The histopathologic study is likely to provide information about whether the basic disease process is primarily a myopathy or a neurogenic process. In some instances, a specific diagnosis can be made (such as dystrophic myopathy or inflammatory myopathy). When analyzing paraffin sections, basic pathologic reactions of muscle can include fiber necrosis, central nuclei indicative of regeneration, abnormalities of muscle fiber diameter (atrophy, hypertrophy, abnormal variation and fiber size), fiber splitting, vacuolar change, inflammatory infiltrates, and proliferation of connective tissue/fibrosis.³⁹ A dystrophic myopathy frequently is characterized by the presence of normal fibers, hypertrophied fibers, degenerating fibers, atrophic fibers, regenerating fibers, and connective tissue and fatty infiltration (Figure 48-5).

FIGURE 48-5 Muscle biopsy specimens of the vastus lateralis from an able-bodied control subject (A), a 3-year-old patient with Duchenne muscular dystrophy (DMD) (B), a 9-year-old DMD patient (C), and a 19-year-old DMD patient (D), stained with hematoxylin-eosin. Whereas the biopsy from the control subject (A) consists of angulated fibers with peripheral nuclei, the muscle tissue from the 3-year-old with DMD (B) are characterized by both dystrophic and hypertrophied fibers, regenerating fibers with central nuclei, inflammatory cells, and fibrosis with fat infiltration. The biopsy from the 9-year-old with DMD (C) exhibits more extensive loss of muscle fiber, with dystrophic fibers, hypertrophied fibers, and central nucleated regenerating fibers. Note the extensive fibrosis and fat infiltration. The postmortem muscle biopsy specimen in a 19-year-old with end-stage DMD (D) has very few remaining muscle fibers and tremendous replacement of muscle fibers by fat and connective tissue.
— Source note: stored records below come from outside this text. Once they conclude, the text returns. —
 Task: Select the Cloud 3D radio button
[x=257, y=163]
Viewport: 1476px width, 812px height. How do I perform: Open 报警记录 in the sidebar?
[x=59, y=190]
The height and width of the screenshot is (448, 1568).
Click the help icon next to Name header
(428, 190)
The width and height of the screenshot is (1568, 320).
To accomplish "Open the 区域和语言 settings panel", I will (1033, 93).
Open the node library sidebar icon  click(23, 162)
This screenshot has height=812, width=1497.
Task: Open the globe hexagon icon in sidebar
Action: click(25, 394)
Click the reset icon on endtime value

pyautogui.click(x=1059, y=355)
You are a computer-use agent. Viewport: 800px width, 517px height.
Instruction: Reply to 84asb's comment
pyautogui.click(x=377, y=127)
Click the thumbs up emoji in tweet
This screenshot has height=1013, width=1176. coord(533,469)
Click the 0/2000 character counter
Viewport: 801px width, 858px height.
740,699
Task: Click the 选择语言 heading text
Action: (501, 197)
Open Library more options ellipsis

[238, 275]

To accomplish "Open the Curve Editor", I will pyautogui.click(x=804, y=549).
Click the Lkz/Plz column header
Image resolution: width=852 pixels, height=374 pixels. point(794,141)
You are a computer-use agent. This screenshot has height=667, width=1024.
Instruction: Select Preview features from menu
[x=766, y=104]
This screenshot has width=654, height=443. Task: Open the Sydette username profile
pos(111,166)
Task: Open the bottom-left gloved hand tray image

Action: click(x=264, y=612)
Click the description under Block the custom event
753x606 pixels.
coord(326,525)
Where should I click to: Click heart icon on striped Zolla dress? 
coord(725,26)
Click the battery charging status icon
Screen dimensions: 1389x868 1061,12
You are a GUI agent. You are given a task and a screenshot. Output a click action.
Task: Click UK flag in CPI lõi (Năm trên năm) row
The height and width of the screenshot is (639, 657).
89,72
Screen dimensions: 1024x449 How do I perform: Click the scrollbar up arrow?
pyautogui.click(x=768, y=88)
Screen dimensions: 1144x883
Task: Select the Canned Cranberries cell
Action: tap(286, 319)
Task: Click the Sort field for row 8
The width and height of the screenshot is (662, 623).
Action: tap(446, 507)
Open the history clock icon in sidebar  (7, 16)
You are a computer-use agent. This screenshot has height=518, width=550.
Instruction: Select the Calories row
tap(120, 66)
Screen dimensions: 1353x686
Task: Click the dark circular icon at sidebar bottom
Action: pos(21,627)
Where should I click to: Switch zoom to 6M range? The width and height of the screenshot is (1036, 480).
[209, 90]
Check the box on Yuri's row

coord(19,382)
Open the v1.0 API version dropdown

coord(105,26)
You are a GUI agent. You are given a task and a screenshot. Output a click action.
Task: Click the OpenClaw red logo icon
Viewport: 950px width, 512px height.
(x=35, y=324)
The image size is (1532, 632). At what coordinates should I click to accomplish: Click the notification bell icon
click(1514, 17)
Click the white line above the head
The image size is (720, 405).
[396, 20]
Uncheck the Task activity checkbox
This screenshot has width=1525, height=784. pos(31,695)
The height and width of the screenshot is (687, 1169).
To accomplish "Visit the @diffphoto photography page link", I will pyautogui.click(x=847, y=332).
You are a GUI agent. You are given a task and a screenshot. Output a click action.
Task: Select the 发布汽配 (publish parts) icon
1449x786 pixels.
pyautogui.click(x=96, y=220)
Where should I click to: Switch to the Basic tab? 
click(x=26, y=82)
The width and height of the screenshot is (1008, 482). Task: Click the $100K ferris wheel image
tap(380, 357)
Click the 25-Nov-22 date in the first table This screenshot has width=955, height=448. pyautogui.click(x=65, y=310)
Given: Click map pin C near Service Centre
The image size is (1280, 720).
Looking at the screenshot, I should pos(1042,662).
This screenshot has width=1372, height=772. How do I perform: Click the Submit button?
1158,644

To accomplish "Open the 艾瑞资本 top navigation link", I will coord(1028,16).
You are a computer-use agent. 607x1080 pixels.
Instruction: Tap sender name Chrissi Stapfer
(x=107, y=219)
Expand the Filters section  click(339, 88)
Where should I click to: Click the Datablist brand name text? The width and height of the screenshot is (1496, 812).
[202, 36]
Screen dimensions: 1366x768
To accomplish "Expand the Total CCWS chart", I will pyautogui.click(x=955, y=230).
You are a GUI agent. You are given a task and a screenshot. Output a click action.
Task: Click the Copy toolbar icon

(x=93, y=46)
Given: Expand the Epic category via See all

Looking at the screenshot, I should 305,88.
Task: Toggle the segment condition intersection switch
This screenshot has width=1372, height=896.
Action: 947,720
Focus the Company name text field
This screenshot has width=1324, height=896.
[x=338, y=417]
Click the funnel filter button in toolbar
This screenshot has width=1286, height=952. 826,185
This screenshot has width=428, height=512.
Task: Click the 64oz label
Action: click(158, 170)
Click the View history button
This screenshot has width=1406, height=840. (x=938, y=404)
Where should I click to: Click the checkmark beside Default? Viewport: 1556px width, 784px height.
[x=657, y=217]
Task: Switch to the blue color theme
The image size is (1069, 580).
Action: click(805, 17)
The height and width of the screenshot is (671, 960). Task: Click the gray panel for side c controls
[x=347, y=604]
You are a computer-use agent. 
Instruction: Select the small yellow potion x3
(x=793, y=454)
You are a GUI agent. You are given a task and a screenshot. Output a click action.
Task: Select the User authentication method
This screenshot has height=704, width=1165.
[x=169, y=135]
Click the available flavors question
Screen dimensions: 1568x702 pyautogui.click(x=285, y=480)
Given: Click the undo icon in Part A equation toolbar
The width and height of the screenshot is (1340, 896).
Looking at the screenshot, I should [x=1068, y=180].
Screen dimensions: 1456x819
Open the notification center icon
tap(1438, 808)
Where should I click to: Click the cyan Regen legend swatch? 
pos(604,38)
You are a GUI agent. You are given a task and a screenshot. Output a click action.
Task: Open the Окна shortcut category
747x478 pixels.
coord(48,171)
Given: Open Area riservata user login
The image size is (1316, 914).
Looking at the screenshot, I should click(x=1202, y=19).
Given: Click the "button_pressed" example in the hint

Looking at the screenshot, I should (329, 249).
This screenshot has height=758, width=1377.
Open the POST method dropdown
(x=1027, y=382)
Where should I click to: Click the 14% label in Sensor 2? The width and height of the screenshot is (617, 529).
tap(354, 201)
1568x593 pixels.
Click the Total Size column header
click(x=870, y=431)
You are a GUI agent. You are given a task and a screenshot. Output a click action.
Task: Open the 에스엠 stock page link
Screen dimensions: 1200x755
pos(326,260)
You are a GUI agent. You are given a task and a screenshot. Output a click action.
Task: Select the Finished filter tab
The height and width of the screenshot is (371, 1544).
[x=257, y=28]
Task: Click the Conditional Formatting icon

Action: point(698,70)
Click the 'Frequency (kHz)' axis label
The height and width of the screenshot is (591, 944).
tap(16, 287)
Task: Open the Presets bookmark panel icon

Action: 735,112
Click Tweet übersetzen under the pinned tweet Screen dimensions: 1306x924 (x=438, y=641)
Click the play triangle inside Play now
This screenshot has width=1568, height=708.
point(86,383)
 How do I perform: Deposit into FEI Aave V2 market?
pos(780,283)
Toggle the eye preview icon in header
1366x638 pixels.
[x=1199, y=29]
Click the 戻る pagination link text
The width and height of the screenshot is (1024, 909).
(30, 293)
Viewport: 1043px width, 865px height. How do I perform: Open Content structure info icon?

A variety of histochemical stains can be used to differentiate between muscle fiber types (types I, IIa, IIb, IIc). Based on the histochemical analyses, information is obtained about the following:

• Pattern of fiber types (e.g., normal predominance, fiber type predominance, selective fiber type involvement, or reinnervation evidenced by fiber type grouping)

• Analysis of muscle fiber diameters (e.g., fiber hypertrophy or atrophy, increased variability in fiber diameter, or denervation atrophy with narrow range of diameters among atrophic and nonatrophic fibers)

• Alterations in the muscle fiber (e.g., central nuclei, necrosis, splitting or branching, regeneration or the presence of a variety of other accumulations and fiber alterations, both specific to certain conditions and nonspecific)

Congenital myopathies are a group of structural myopathies whose diagnosis is based on classic histologic characteristics seen on muscle biopsy (e.g., centronuclear or myotubular, central core, nemaline rod, and fiber type disproportion myopathies).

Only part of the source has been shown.